Analyst · Deutsche Bank. Your line is open
Hi. Good morning. I wanted to ask you if you could comment on how disruptive or not you expect the repricing and repackaging of services in the acquired operations to be to your subscriber and ARPU trends. Should we expect some noise in the numbers for a while? And then separately, is there anything that you need to do that's significant to the plan in the acquired operations before you can deploy the Spectrum Guide or is that something that you can do fairly easily? Thank you.

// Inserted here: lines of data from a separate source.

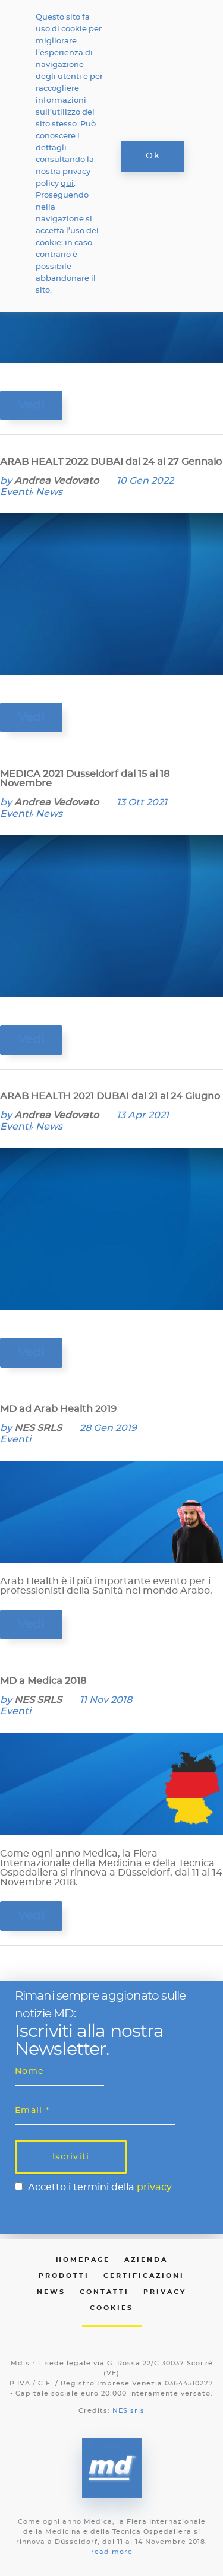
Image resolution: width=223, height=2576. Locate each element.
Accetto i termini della (100, 2187)
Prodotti (64, 2276)
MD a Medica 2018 (43, 1681)
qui (67, 184)
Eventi (15, 492)
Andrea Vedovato (56, 481)
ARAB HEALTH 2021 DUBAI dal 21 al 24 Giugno (110, 1096)
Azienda (146, 2260)
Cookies (111, 2308)
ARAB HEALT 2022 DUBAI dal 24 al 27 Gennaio (111, 462)
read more (112, 2552)
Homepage (83, 2260)
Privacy (164, 2292)
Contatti (104, 2292)
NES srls (128, 2410)
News (49, 492)
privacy (154, 2187)
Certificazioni (143, 2276)
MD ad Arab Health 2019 (58, 1409)
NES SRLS (38, 1428)
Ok (153, 156)
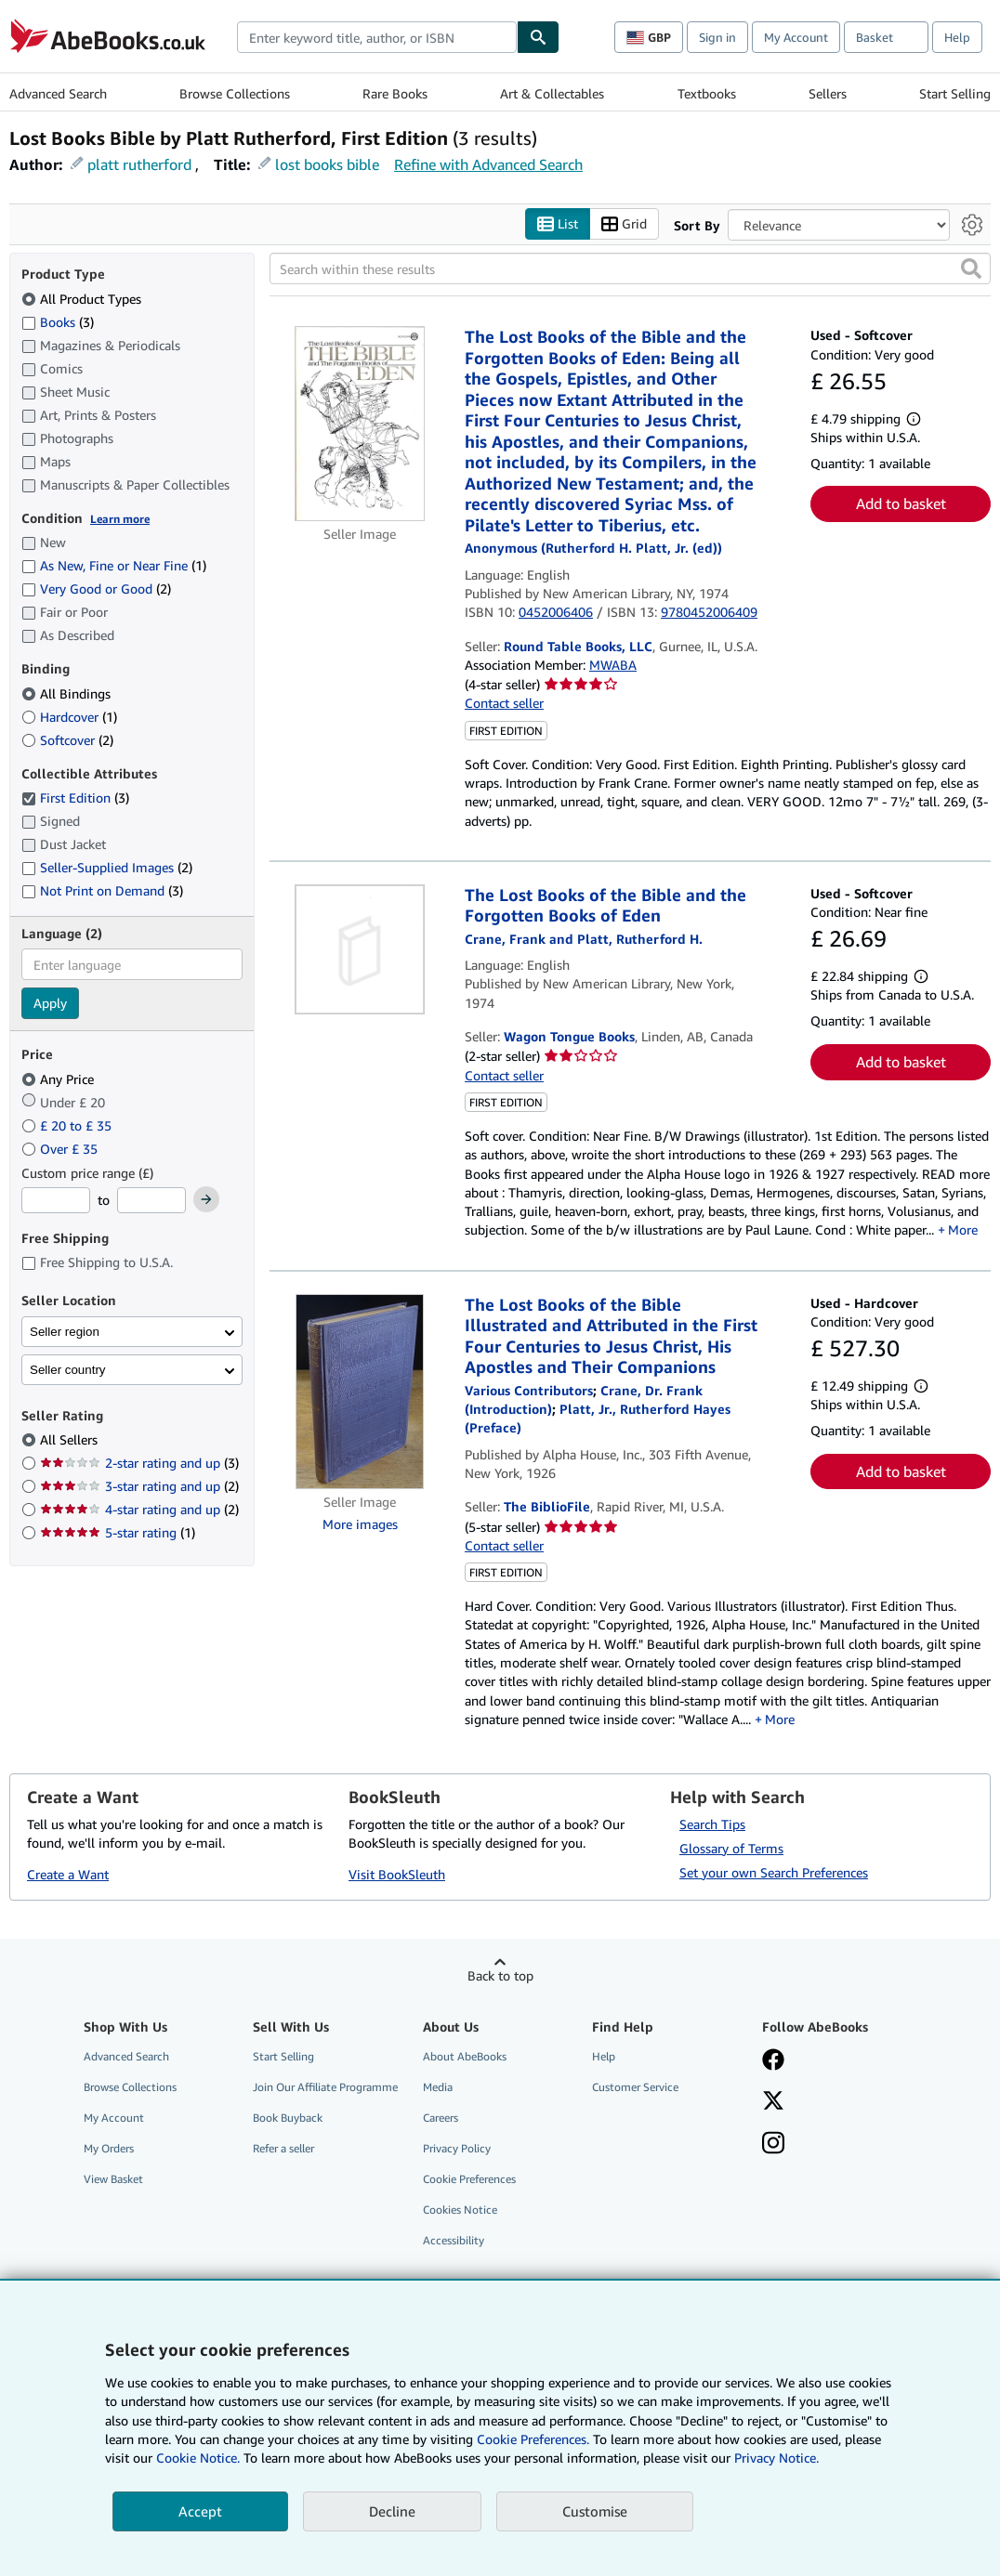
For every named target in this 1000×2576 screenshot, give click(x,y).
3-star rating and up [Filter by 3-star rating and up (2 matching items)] (139, 1487)
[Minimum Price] (55, 1201)
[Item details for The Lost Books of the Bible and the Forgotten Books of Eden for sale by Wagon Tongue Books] (360, 949)
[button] (971, 269)
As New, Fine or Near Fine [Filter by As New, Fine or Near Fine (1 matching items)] (113, 566)
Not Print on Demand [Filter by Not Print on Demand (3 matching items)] (102, 891)
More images (360, 1524)
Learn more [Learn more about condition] (120, 519)
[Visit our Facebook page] (773, 2061)
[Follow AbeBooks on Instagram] (773, 2144)
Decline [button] (392, 2511)
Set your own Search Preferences (773, 1872)
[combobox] (377, 37)
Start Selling (955, 93)
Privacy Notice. (776, 2457)
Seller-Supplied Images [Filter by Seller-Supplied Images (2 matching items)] (106, 868)
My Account (796, 37)
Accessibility (453, 2241)
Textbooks (707, 93)
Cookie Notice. (198, 2457)
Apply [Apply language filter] (50, 1004)
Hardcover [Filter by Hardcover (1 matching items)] (69, 717)
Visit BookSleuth (397, 1875)
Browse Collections (234, 93)
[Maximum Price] (151, 1201)
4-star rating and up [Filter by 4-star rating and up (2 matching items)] (139, 1510)
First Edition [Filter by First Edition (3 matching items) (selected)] (75, 798)
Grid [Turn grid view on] (624, 224)
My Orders (109, 2149)
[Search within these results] (630, 269)
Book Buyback (287, 2118)
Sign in (717, 37)
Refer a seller (283, 2149)
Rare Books (395, 93)
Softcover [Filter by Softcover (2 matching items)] (67, 740)
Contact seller (504, 704)
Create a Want (68, 1875)
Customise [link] (594, 2511)
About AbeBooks (465, 2056)
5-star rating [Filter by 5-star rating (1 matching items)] (117, 1533)
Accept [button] (200, 2511)
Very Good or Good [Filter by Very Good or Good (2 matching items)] (96, 589)
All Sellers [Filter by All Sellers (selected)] (70, 1440)
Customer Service (635, 2087)
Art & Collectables (552, 93)
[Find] (538, 37)
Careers (440, 2118)
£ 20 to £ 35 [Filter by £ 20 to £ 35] (68, 1125)
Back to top (500, 1975)
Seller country (68, 1370)
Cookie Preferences (469, 2180)
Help (957, 37)
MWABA (613, 665)
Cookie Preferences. (533, 2439)
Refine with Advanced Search (488, 164)
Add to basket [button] (901, 504)
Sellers (828, 93)
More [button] (963, 1230)
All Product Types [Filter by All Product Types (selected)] (83, 299)
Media (438, 2087)
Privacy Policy (457, 2149)
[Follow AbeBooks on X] (773, 2102)
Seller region (64, 1332)
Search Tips (712, 1824)
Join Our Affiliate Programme (325, 2087)
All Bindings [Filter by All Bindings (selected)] (67, 693)
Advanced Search (58, 93)
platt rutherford (139, 164)
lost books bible (327, 164)
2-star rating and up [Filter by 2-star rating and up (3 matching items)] (139, 1463)
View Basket (113, 2180)
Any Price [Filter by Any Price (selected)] (59, 1079)
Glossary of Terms (731, 1848)
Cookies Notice (460, 2210)
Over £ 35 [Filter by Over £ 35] (61, 1149)
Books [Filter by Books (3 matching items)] (57, 321)
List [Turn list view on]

Thomas M. Rutledge - Chairman & Chief Executive Officer: Right. Look, the pricing and packaging is mostly done incrementally. But it does require you to retrain your workforce and to set up processes to provide the products that you want to sell. So, we need to make sure that we have an advanced video product in every market where we launch pricing and packaging that our data speeds can be taken up to where they need to be. And it's logistically complex but not that disruptive to the consumer. What is disruptive to the consumer, though, is continued all-digital rollouts. That requires hardware going into consumer homes. So, about 40% of Time Warner assets are not all-digital currently, and 50% of Bright House are not all-digital. So, those transactions are more disruptive, but necessary in order to get you in a place where you have a superior product set relative to all your competitors. If you look at the history of Charter and its growth rate, and its trending schedules as you'd inquire about, they're a good proxy for what we expect to happen going forward in these new assets. The difference in these assets is that physically, they're in better shape, so there's probably less capital required in them. But from a consumer perspective and driving revenue and driving consumer stats, the Charter experience is a good proxy. With regard to your question on the guide, yes, there are some issues around the guide in rolling it out in the new assets. And they have to do with provisioning systems. So, you have three different companies that talk to their hardware; modems, voice devices, as well as TV set-top boxes and create the billing environment and the control environment around all of that hardware in the field, as well as the billing environment that goes over top of that. All of those things are separate functions that have to be integrated and require an IT infrastructure over top of all of the existing Legacy's structures to unify what products can go where. And the guide, to some extent, has to wait for that physical infrastructure to get put in place. So, we think we can do that as we roll out the all-digital strategy. And we don't think it's gating or anything like that, but it takes time and it's complicated.